Another writer, J. McGregor, in his “Historical and Descriptive Sketches of the Maritime Colonies of British America,” published in 1828, gives a very vivid description of the hardships and discomforts of a lumberer’s life and the primitive camp arrangements then in vogue:

They commence by clearing away a few of the surrounding trees and building a camp of round logs, the walls of which are seldom more than four or five feet high, the roof covered with birch bark or boards. A pit is dug under the camp to preserve anything liable to injury from the frost. The fire is either at the middle or at one end, the smoke goes out through the roof, hay, straw or fir branches are spread across the whole breadth of the habitation, on which they all lie down together at night to sleep with their feet next the fire. When the fire gets low he who first awakes or feels himself cold, springs up and throws on five or six billets and in this way they manage to have a large fire all night. One person is hired as cook, whose duty it is to have breakfast ready before daylight, at which all the party arise, when each man takes his “ morning,” or the indispensable dram of raw rum, before breakfast. The meal consists of bread, or occasionally potatoes, with boiled beef, pork or fish and tea sweetened with molasses. Dinner is usually the same, with pea soup instead of tea, and the supper resembles the breakfast. These men are enormous eaters and they also drink great quantities of rum, which they scarcely ever dilute.

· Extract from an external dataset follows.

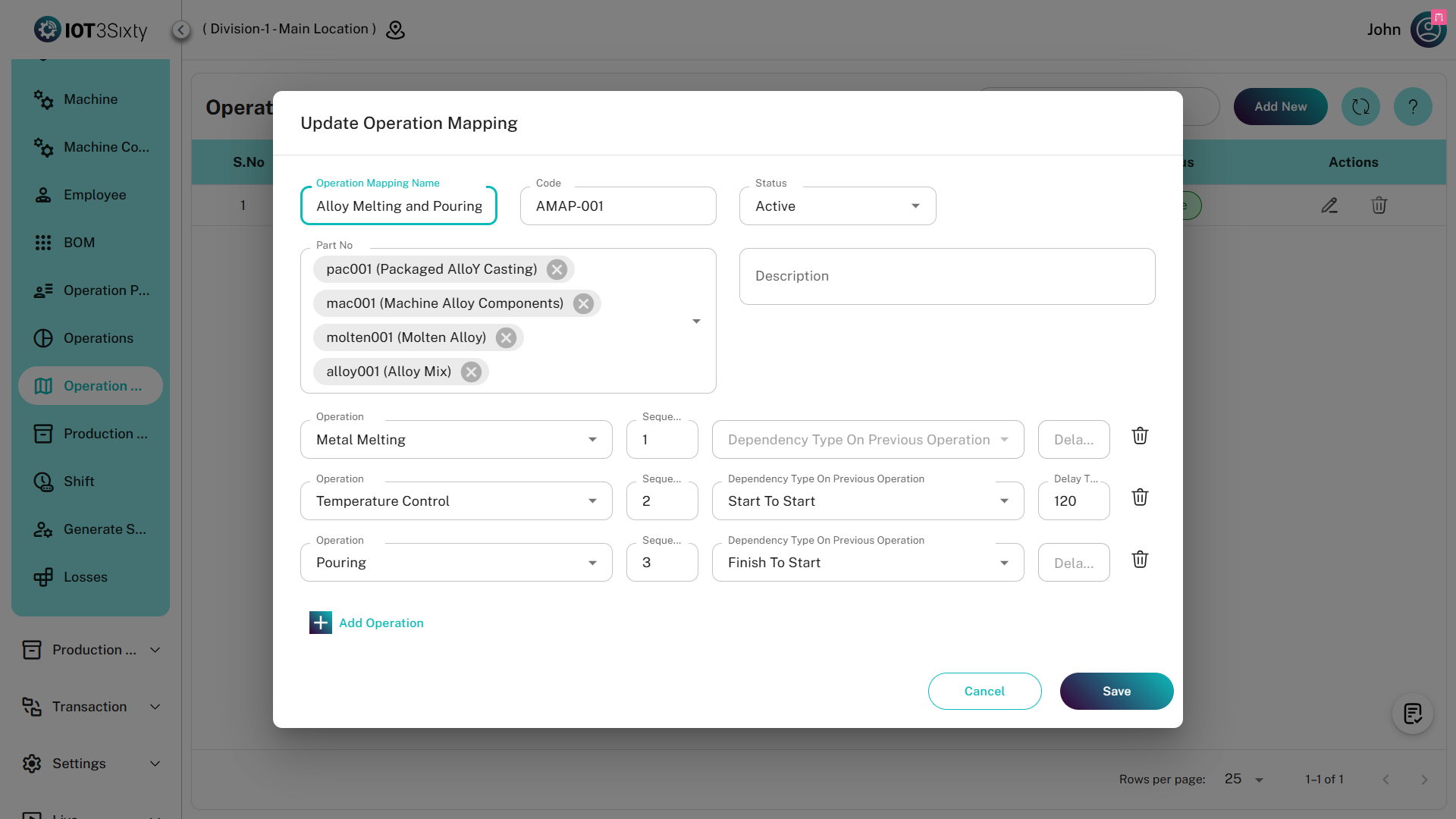
Task: Expand the Transaction menu section
Action: (x=91, y=707)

After describing the rafting of timber down stream in the spring, and its attendant hardships, the writer goes on to say:

No course of life can undermine the constitution more than that of a lumberer or raftsman. The winter snow and frost, although severe, are nothing to endure in comparison with the extreme cold of the snow water of the freshets in which the lumberer is day after day wet up to the middle and often immersed from head to foot. To stimulate the organs in order to sustain the cold these men swallow immoderate quantities of ardent spirits and habits of drunkenness are the usual consequence. Their moral character with few exceptions, is dishonest and worthless. Premature old age and shortness of days form the inevitable fate of a lumberer. After settling and delivering up their rafts, they pass some weeks in indulgence, drinking, smoking and dashing off in a long coat, flashy waistcoat and trousers, Wellington or Hessian boots, a handkerchief of many colors round the neck, a watch with a long chain and numberless brass seals and an umbrella.

The picture is a strong one, and that there were exceptions to the rule of profligacy and that the sad fate of the lumberer was not inevitable, the author a little further on admits in giving instances of young men who, by saving their earnings in lumbering on the Miramichi, were enabled to purchase farms, or became principals in the lumber business.